## TASK TO COMPLETE
Transcribe the records in their entirety, exactly as given.

[Saved entries]
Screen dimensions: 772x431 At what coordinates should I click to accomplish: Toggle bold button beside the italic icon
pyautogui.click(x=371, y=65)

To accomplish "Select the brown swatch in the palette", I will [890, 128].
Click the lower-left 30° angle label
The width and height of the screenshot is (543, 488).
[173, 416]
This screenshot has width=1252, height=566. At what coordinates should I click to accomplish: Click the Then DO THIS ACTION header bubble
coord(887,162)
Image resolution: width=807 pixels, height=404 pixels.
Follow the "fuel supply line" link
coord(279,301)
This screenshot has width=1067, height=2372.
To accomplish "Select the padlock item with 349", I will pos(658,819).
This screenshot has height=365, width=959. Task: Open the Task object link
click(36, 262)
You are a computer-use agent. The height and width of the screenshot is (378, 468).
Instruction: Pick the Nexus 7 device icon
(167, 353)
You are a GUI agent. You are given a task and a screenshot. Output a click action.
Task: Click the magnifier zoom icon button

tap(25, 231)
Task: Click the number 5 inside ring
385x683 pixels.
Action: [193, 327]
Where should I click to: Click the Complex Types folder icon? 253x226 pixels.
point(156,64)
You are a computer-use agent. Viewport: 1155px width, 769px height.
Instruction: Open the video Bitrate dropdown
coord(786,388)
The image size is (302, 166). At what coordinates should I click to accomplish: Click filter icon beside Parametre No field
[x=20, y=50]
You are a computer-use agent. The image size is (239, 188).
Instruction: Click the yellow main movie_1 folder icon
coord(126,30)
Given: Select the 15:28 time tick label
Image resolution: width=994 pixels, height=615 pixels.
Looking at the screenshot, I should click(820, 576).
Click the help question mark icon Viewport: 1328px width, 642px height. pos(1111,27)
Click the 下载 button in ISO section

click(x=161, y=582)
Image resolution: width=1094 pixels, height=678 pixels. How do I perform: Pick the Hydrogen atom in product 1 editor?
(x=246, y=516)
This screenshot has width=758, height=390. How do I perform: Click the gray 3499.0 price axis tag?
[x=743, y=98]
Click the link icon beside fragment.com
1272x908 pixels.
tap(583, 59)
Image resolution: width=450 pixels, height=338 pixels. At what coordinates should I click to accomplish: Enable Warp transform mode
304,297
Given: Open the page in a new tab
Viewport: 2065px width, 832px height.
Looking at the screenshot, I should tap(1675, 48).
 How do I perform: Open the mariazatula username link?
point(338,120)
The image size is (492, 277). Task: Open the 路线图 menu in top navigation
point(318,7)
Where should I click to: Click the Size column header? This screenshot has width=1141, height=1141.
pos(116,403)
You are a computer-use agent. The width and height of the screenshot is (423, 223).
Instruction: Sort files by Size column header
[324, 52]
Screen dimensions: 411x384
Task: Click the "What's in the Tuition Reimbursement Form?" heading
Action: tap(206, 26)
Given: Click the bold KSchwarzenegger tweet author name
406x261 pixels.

## ANSWER SECTION
Screen dimensions: 772x431 At what coordinates should I click to accomplish: Toggle bold button beside the italic icon
pyautogui.click(x=371, y=65)

To accomplish "Select the brown swatch in the palette", I will [890, 128].
Click the lower-left 30° angle label
The width and height of the screenshot is (543, 488).
[173, 416]
This screenshot has width=1252, height=566. At what coordinates should I click to accomplish: Click the Then DO THIS ACTION header bubble
coord(887,162)
Image resolution: width=807 pixels, height=404 pixels.
Follow the "fuel supply line" link
coord(279,301)
This screenshot has width=1067, height=2372.
To accomplish "Select the padlock item with 349", I will pos(658,819).
This screenshot has height=365, width=959. Task: Open the Task object link
click(36, 262)
You are a computer-use agent. The height and width of the screenshot is (378, 468).
Instruction: Pick the Nexus 7 device icon
(167, 353)
You are a GUI agent. You are given a task and a screenshot. Output a click action.
Task: Click the magnifier zoom icon button

tap(25, 231)
Task: Click the number 5 inside ring
385x683 pixels.
Action: [193, 327]
Where should I click to: Click the Complex Types folder icon? 253x226 pixels.
point(156,64)
You are a computer-use agent. Viewport: 1155px width, 769px height.
Instruction: Open the video Bitrate dropdown
coord(786,388)
The image size is (302, 166). At what coordinates should I click to accomplish: Click filter icon beside Parametre No field
[x=20, y=50]
You are a computer-use agent. The image size is (239, 188).
Instruction: Click the yellow main movie_1 folder icon
coord(126,30)
Given: Select the 15:28 time tick label
Image resolution: width=994 pixels, height=615 pixels.
Looking at the screenshot, I should click(820, 576).
Click the help question mark icon Viewport: 1328px width, 642px height. pos(1111,27)
Click the 下载 button in ISO section

click(x=161, y=582)
Image resolution: width=1094 pixels, height=678 pixels. How do I perform: Pick the Hydrogen atom in product 1 editor?
(x=246, y=516)
This screenshot has width=758, height=390. How do I perform: Click the gray 3499.0 price axis tag?
[x=743, y=98]
Click the link icon beside fragment.com
1272x908 pixels.
tap(583, 59)
Image resolution: width=450 pixels, height=338 pixels. At what coordinates should I click to accomplish: Enable Warp transform mode
304,297
Given: Open the page in a new tab
Viewport: 2065px width, 832px height.
Looking at the screenshot, I should tap(1675, 48).
 How do I perform: Open the mariazatula username link?
point(338,120)
The image size is (492, 277). Task: Open the 路线图 menu in top navigation
point(318,7)
Where should I click to: Click the Size column header? This screenshot has width=1141, height=1141.
pos(116,403)
You are a computer-use agent. The width and height of the screenshot is (423, 223).
Instruction: Sort files by Size column header
[324, 52]
Screen dimensions: 411x384
Task: Click the "What's in the Tuition Reimbursement Form?" heading
Action: tap(206, 26)
Given: Click the bold KSchwarzenegger tweet author name
406x261 pixels.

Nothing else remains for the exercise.